## WHAT IS EXPECTED
Each of the entries should be output exactly, with nothing left out.

AVAILABLE DATA: Begin

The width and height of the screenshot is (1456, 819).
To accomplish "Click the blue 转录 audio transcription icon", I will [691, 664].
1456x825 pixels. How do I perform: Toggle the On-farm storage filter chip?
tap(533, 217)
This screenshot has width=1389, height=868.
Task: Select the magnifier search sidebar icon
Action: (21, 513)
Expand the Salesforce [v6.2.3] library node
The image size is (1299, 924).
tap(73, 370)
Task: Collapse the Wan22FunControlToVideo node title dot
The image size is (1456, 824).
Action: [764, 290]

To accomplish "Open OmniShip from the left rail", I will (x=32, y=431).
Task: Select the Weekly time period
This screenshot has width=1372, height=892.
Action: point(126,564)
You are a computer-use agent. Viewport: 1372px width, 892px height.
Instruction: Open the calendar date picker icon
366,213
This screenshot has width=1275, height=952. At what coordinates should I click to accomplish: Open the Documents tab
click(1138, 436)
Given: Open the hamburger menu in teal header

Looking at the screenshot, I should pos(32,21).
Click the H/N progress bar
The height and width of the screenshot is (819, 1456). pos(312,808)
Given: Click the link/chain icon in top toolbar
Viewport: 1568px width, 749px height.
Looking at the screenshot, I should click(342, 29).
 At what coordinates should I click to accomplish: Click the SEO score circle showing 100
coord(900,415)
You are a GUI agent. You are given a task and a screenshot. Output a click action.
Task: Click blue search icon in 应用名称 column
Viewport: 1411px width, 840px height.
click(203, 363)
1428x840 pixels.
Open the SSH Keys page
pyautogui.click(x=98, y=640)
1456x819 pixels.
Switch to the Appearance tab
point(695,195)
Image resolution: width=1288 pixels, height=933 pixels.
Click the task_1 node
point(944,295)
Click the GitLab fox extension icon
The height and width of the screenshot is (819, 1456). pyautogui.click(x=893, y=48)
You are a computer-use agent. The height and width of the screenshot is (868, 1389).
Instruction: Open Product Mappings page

AVAILABLE DATA: End

## SOLUTION TO THIS TASK
The width and height of the screenshot is (1456, 819).
To accomplish "Click the blue 转录 audio transcription icon", I will [691, 664].
1456x825 pixels. How do I perform: Toggle the On-farm storage filter chip?
tap(533, 217)
This screenshot has width=1389, height=868.
Task: Select the magnifier search sidebar icon
Action: (21, 513)
Expand the Salesforce [v6.2.3] library node
The image size is (1299, 924).
tap(73, 370)
Task: Collapse the Wan22FunControlToVideo node title dot
The image size is (1456, 824).
Action: [764, 290]

To accomplish "Open OmniShip from the left rail", I will (x=32, y=431).
Task: Select the Weekly time period
This screenshot has width=1372, height=892.
Action: point(126,564)
You are a computer-use agent. Viewport: 1372px width, 892px height.
Instruction: Open the calendar date picker icon
366,213
This screenshot has width=1275, height=952. At what coordinates should I click to accomplish: Open the Documents tab
click(1138, 436)
Given: Open the hamburger menu in teal header

Looking at the screenshot, I should pos(32,21).
Click the H/N progress bar
The height and width of the screenshot is (819, 1456). pos(312,808)
Given: Click the link/chain icon in top toolbar
Viewport: 1568px width, 749px height.
Looking at the screenshot, I should click(342, 29).
 At what coordinates should I click to accomplish: Click the SEO score circle showing 100
coord(900,415)
You are a GUI agent. You are given a task and a screenshot. Output a click action.
Task: Click blue search icon in 应用名称 column
Viewport: 1411px width, 840px height.
click(203, 363)
1428x840 pixels.
Open the SSH Keys page
pyautogui.click(x=98, y=640)
1456x819 pixels.
Switch to the Appearance tab
point(695,195)
Image resolution: width=1288 pixels, height=933 pixels.
Click the task_1 node
point(944,295)
Click the GitLab fox extension icon
The height and width of the screenshot is (819, 1456). pyautogui.click(x=893, y=48)
You are a computer-use agent. The height and width of the screenshot is (868, 1389).
Instruction: Open Product Mappings page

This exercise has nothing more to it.